John F. Warkenthien (“Father”) appeals from a determination entered by the Director (“Director”) of the Family Support Division (“FSD”) of the Missouri Department of Social Services that affirmed the FSD's certification to the United States Department of State (“Department of State”) that Father owed an arrearage of child support in an amount exceeding $2,500. Finding no error, we affirm.
Factual and Procedural Background
Father and Kimberly A. Warkenthien (“Mother”) were married in 1982. Three children were born of the marriage. In 2007, the marriage between Father and Mother was dissolved. At that time, a judgment was entered ordering Father to pay child support in the amount of $1,000.00 per month, health insurance, and spousal maintenance to Mother. The original dissolution judgment also ordered Father to pay 75% of each child's college expenses as defined by Missouri statute. In 2014, a modification judgment (“Modification Judgment”) was entered finding that Father owed $59,807 in unpaid spousal maintenance; $2,000 in unpaid monthly child support; and $9,750 for Father's share of post-secondary educational expenses for the children, all of whom were by then emancipated.
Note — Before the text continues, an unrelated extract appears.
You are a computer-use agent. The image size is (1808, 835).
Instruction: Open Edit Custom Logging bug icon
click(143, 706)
On January 16, 2015, the FSD certified to the Department of State that Father owed an arrearage of child support in excess of $2,500. On October 11, 2017, Father was informed that his application to renew his passport had been denied because he owed an arrearage of child support exceeding $2,500. On November 7, 2017, Father requested a hearing to challenge the FSD's certification to the Department of State.1 On December 14, 2017, a hearing was held pursuant to sections 454.511 2 and 454.475. On January 18, 2018, the Director of the FSD affirmed the agency's determination.
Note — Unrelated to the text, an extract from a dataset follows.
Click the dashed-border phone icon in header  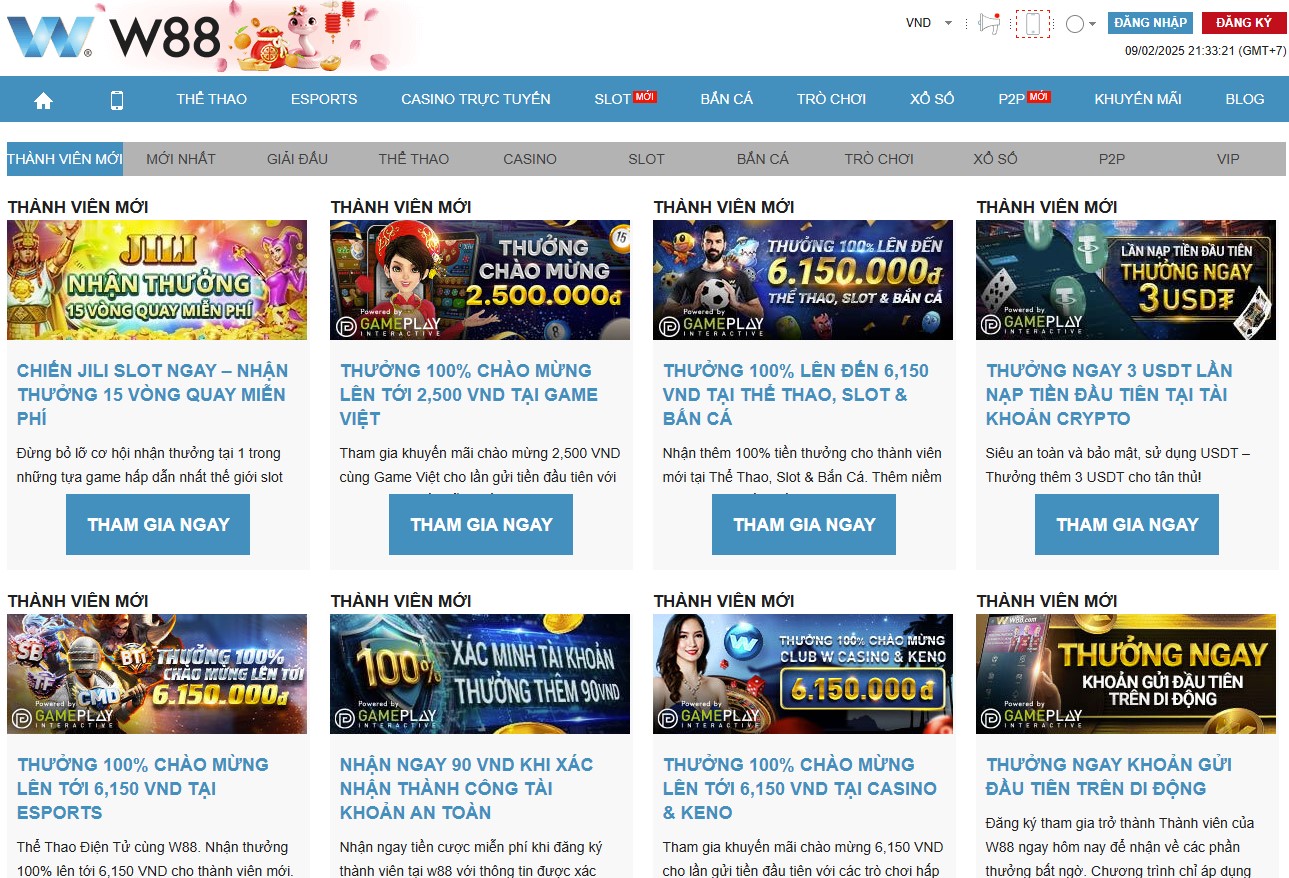[1033, 24]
On February 15, 2018, Father timely requested judicial review as provided under section 536.100. On December 26, 2018, the Cole County Circuit Court affirmed the Director's determination.
Father timely appeals.
Standard of Review
“In an appeal following judicial review of an agency's administrative action, this court reviews the decision of the agency, not the circuit court.” Tetzner v. State, Dept. of Social Services, Family Support Div., 446 S.W.3d 689, 691 (Mo. App. W.D. 2014). “Our scope of review is limited to whether the agency's decision:
(1) Is in violation of constitutional provisions;
(2) Is in excess of the statutory authority or jurisdiction of the agency;
(3) Is unsupported by competent and substantial evidence upon the whole record;
(4) Is, for any other reason, unauthorized by law;
(5) Is made upon unlawful procedure or without a fair trial;
(6) Is arbitrary, capricious or unreasonable;
(7) Involves an abuse of discretion.”
Id. (citing section 536.140.2). While we defer to the agency's findings of fact, we review the agency's interpretation, application, or conclusions of law de novo. Section 536.140.3; Tetzner, 446 S.W.3d at 691.
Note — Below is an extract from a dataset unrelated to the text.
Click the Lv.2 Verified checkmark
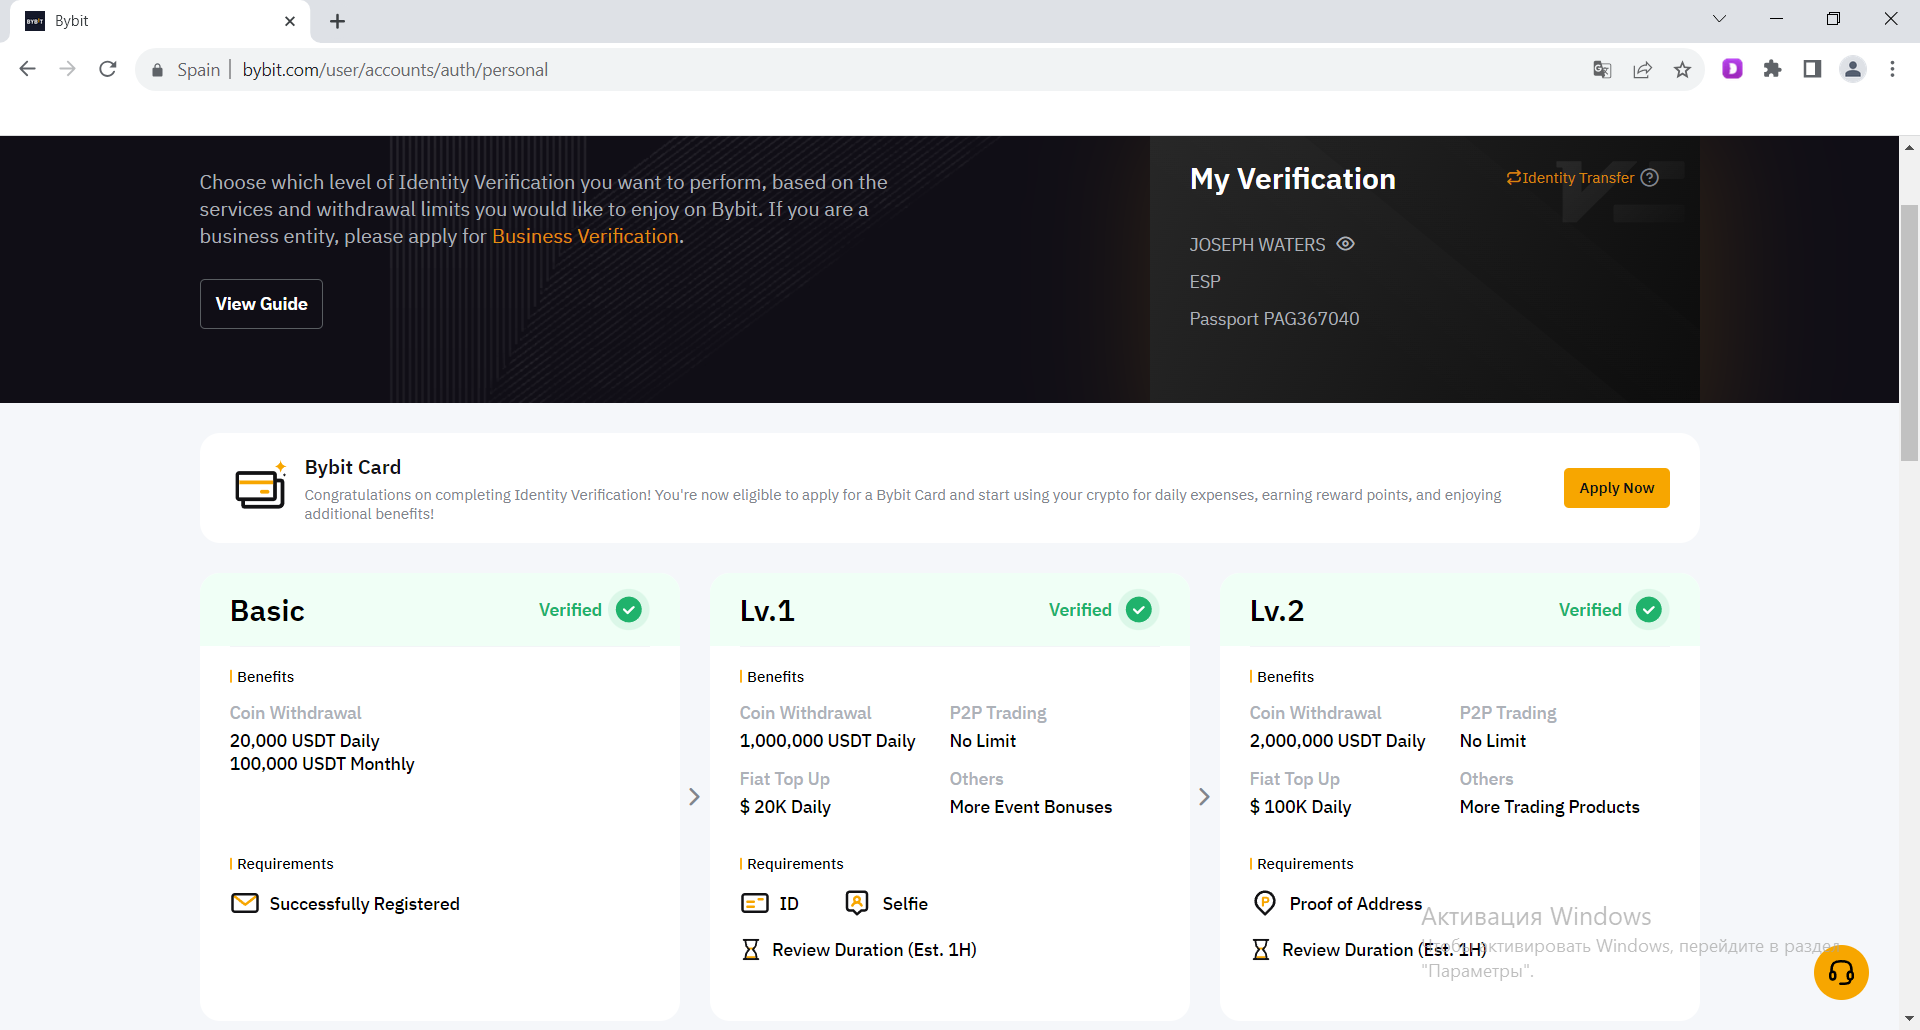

Father raises a single point on appeal. Father asserts that the Director “incorrectly and improperly concluded” that an arrearage owed by Father under the Modification Judgment for “college expenses and maintenance” was child support for purposes of certification of unpaid child support to the Department of State.3 Because the Director's determination that Father owed in excess of $2,500 in child support was lawful considering only Father's unpaid college expenses, we address that issue first, and need not address Father's additional argument that unpaid maintenance cannot be considered in calculating a child support arrearage.4
Title IV, Part D of the Social Security Act establishes enforcement and collection procedures for support obligations owed by noncustodial parents to their children and former spouses. See 42 U.S.C. section 651. Included among the enforcement procedures is a certification process which permits the Secretary of State to deny or restrict an obligor's passport. 42 U.S.C section 652(k) provides that:
(1) If the Secretary [of the United States Department of Health and Human Services] receives a certification by a State agency ․ that an individual owes arrearages of child support in an amount exceeding $2,500, the Secretary shall transmit such certification to the [United States] Secretary of State for action (with respect to denial, revocation, or limitation of passports)[.]
42 U.S.C. section 652(k) further provides that “[t]he [United States] Secretary of State shall, upon certification by the Secretary [of the United States Department of Health and Human Services] ․ refuse to issue a passport to such individual, and may revoke, restrict, or limit a passport issued previously to such individual.” 42 U.S.C. section 652(k)(2). 42 U.S.C. section 654(31) directs the Secretary of Health and Human Services to ensure that each “State agency” overseeing the certification process has “in effect a procedure for certifying ․ determinations that individuals owe arrearages of child support in an amount exceeding $2,500.”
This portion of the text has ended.